| First Author | Seino H | Year | 2007 |
| Journal | Am J Physiol Gastrointest Liver Physiol | Volume | 292 |
| Issue | 1 | Pages | G262-7 |
| PubMed ID | 16959946 | Mgi Jnum | J:120594 |
| Mgi Id | MGI:3707275 | Doi | 10.1152/ajpgi.00588.2005 |
| Citation | Seino H, et al. (2007) IL-18 mediates the formation of stress-induced, histamine-dependent gastric lesions. Am J Physiol Gastrointest Liver Physiol 292(1):G262-7 |
| abstractText | A role of IL-18 in the induction of gastric lesions by water immersion and restraint stress (WRS) was investigated.

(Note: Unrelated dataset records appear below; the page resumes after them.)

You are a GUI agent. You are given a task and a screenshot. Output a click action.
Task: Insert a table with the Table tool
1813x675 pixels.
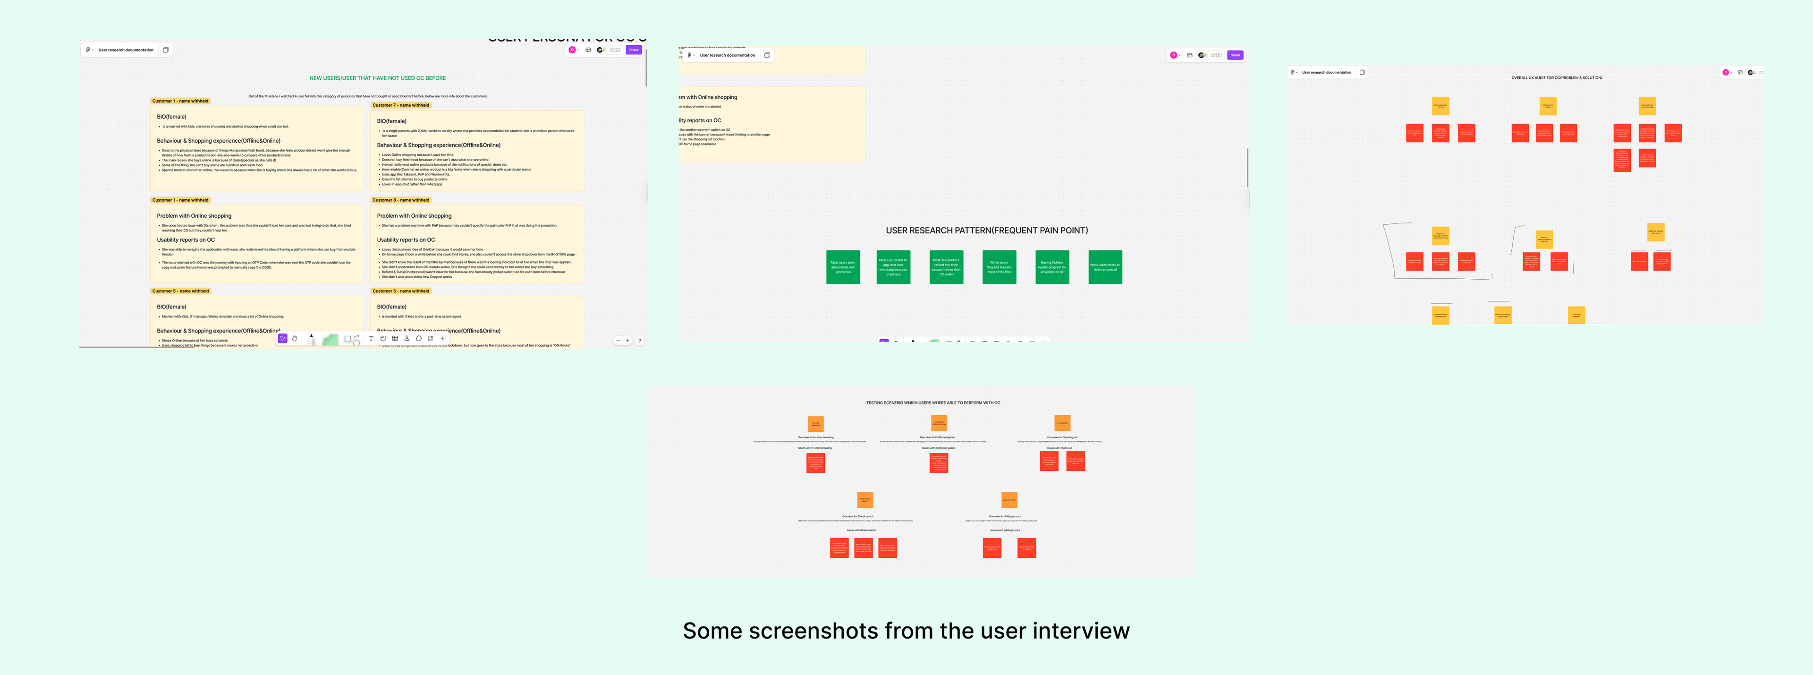click(395, 339)
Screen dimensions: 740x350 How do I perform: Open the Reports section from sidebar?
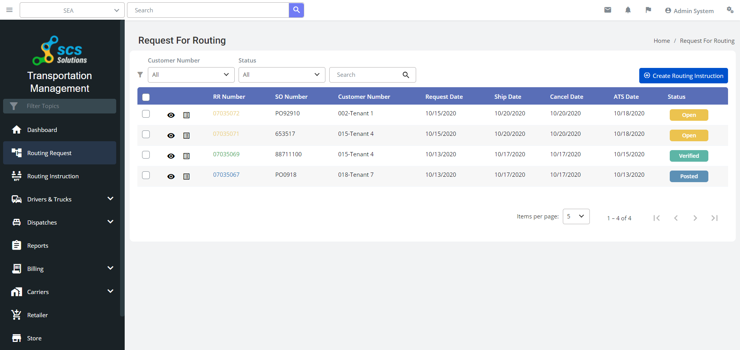pos(38,245)
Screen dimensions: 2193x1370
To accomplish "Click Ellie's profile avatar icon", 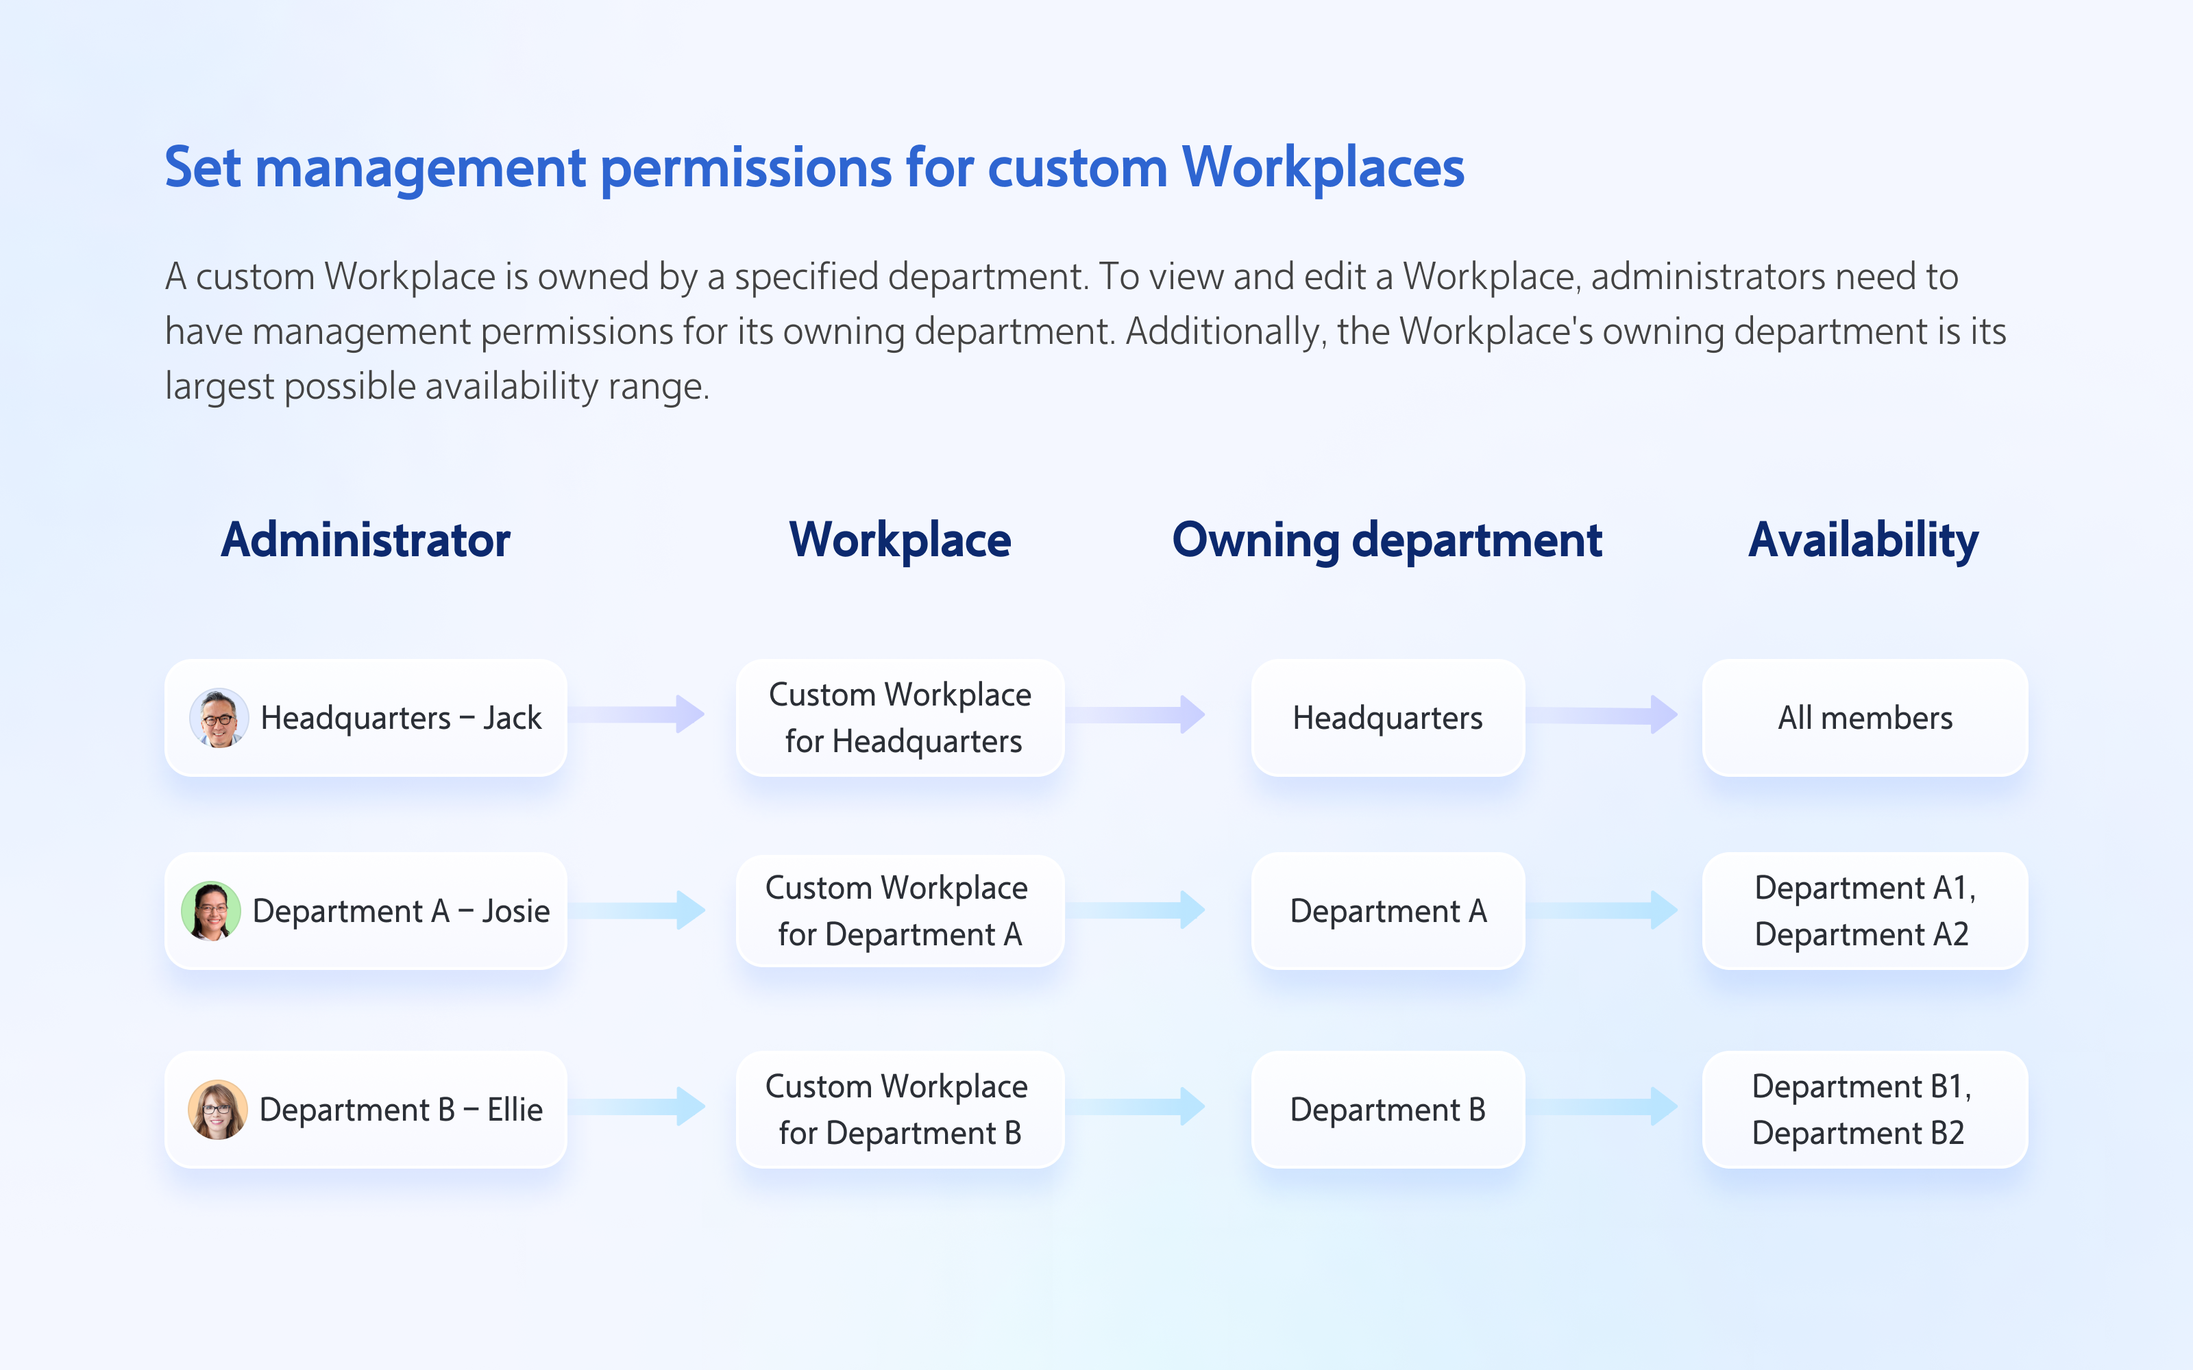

When wild-type BALB/c mice were exposed to WRS, levels of IL-18 in the serum and stomach increased rapidly with the development of acute gastric lesions. In IL-18-deficient mice [IL-18 knockout (KO) mice] similarly exposed to WRS, no gastric lesions were observed, but the administration of IL-18 before exposure to WRS resulted in the induction of WRS-induced gastric lesions. WRS enhanced gastric histidine decarboxylase (HDC) activity with concomitant increases in gastric histamine content. In IL-18 KO mice, the WRS-induced elevation of gastric HDC activity and histamine levels was much less than that in wild-type mice, but it was augmented by prior administration of IL-18. Treatment of wild-type mice with cimetidine, a histamine H2 receptor antagonist, inhibited the formation of WRS-induced gastric lesions with no effect on the induction of gastric IL-18 by WRS. Levels of corticosterone, one of the stress indicators, were lower in IL-18 KO mice than in wild-type mice. The glucocorticoid receptor antagonist mifepristone had no effect on gastric IL-18 and histamine levels but aggravated the stress-induced gastric lesions, indicating that corticosterone was not involved in the IL-18-mediated formation of stress-induced gastric lesions. These results indicate that IL-18 is involved in the induction of gastric lesions by WRS through augmentation of HDC activity and production of histamine in the stomach. |